Directions:
Please answer these questions about the post on building a FreqDist on Redis below:
1. Under what key does RedisFreqDist store the set of all samples?
2. Beyond which NLTK version does the author not promise the code will work?
3. Which Redis method does the get_samples function call to return a slice of samples?

Document section:
* Begin *

All posts by Jacob

Building a NLTK FreqDist on Redis

Say you want to build a frequency distribution of many thousands of samples with the following characteristics:

  • fast to build
  • persistent data
  • network accessible (with no locking requirements)
  • can store large sliceable index lists

The only solution I know that meets those requirements is Redis. NLTK’s FreqDist is not persistent , shelve is far too slow, BerkeleyDB is not network accessible (and is generally a PITA to manage), and AFAIK there’s no other key-value store that makes sliceable lists really easy to create & access. So far I’ve been quite pleased with Redis, especially given how new it is. It’s quite fast, is network accessible, atomic operations make locking unnecessary, supports sortable and sliceable list structures, and is very easy to configure.

Why build a NLTK FreqDist on Redis

Building a NLTK FreqDist on top of Redis allows you to create a ProbDist, which in turn can be used for classification. Having it be persistent lets you examine the data later. And the ability to create sliceable lists allows you to make sorted indexes for paging thru your samples.

Here’s some more concrete use cases for persistent frequency distributions:

RedisFreqDist

I put the code I’ve been using to build frequency distributions over large sets of words up at BitBucketprobablity.py contains RedisFreqDist, which works just like the NTLK FreqDist, except it stores samples and frequencies as keys and values in Redis. That means samples must be strings. Internally, RedisFreqDist also stores a set of all the samples under the key __samples__ for efficient lookup and sorting. Here’s some example code for using it. For more info, checkout the wiki, or read the code.

def make_freq_dist(samples, host='localhost', port=6379, db=0):
	freqs = RedisFreqDist(host=host, port=port, db=db)

	for sample in samples:
		freqs.inc(sample)

Unfortunately, I had to muck about with some of FreqDist’s internal implementation to remain compatible, so I can’t promise the code will work beyond NLTK version 0.9.9. probablity.py also includes ConditionalRedisFreqDist for creating ConditionalProbDists.

Lists

For creating lists of samples, that very much depends on your use case, but here’s some example code for doing so. r is a redis object, key is the index key for storing the list, and samples is assumed to be a sorted list. The get_samples function demonstrates how to get a slice of samples from the list.

def index_samples(r, key, samples):
	r.delete(key)

	for word in words:
		r.push(key, word, tail=True)

def get_samples(r, key, start, end):
	return r.lrange(key, start, end)

Yes, Redis is still fairly alpha, so I wouldn’t use it for critical systems. But I’ve had very few issues so far, especially compared to dealing with BerkeleyDB. I highly recommend it for your non-critical computational needs 🙂 Redis has been quite stable for a while now, and many sites are using it successfully in production

Deploying Django with Mercurial, Fab and Nginx

Writing web apps with Django can be a lot of fun, but deploying them can be a chore, even if you’re using Apache. Here’s a setup I’ve been using that makes deployment fast and easy. This all assumes you’ve got sudo access on a remote server running Ubuntu or something similar.

* End *

Raw data:
* Begin *

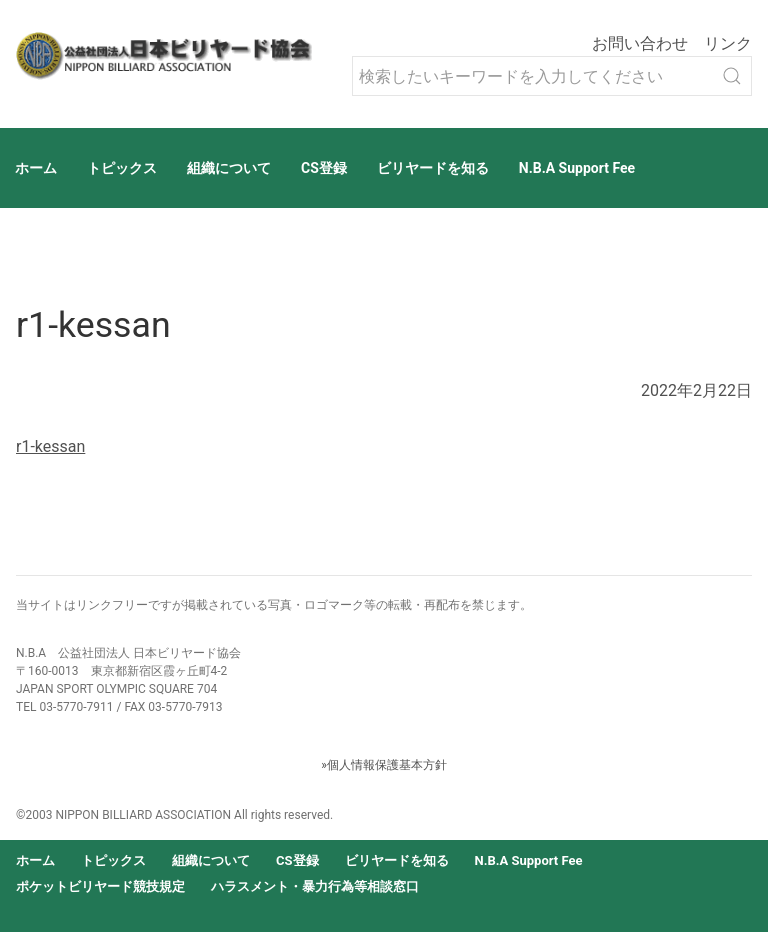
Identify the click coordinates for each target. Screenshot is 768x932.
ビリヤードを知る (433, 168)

* End *
* Begin *

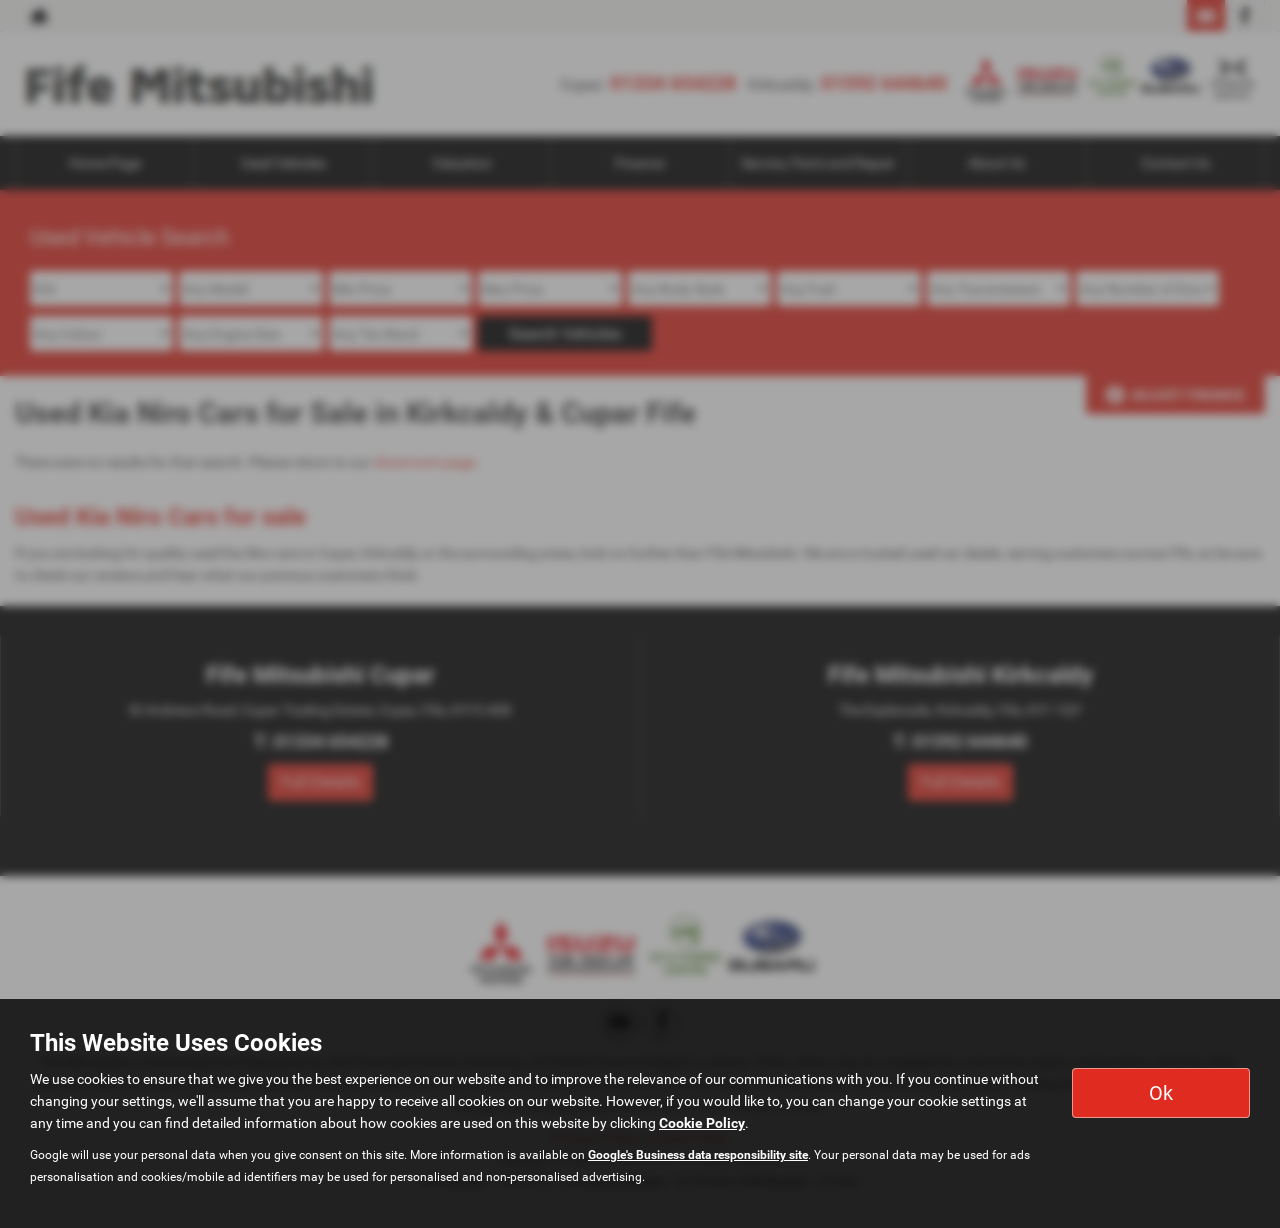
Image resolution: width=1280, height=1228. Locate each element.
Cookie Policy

* End *
* Begin *

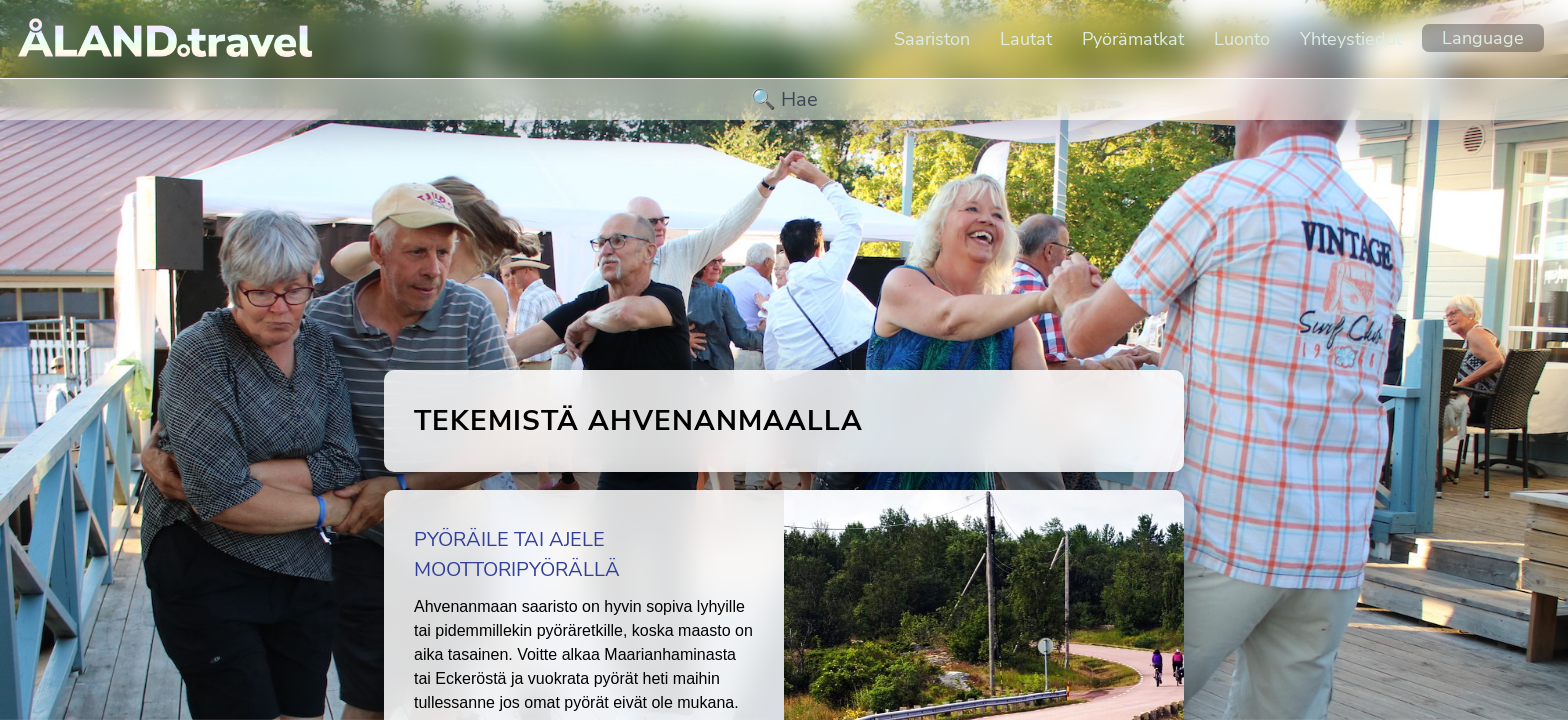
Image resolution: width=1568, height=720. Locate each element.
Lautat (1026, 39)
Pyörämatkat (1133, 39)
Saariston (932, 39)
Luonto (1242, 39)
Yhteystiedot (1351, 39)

* End *

Task output:
1. __samples__
2. 0.9.9
3. lrange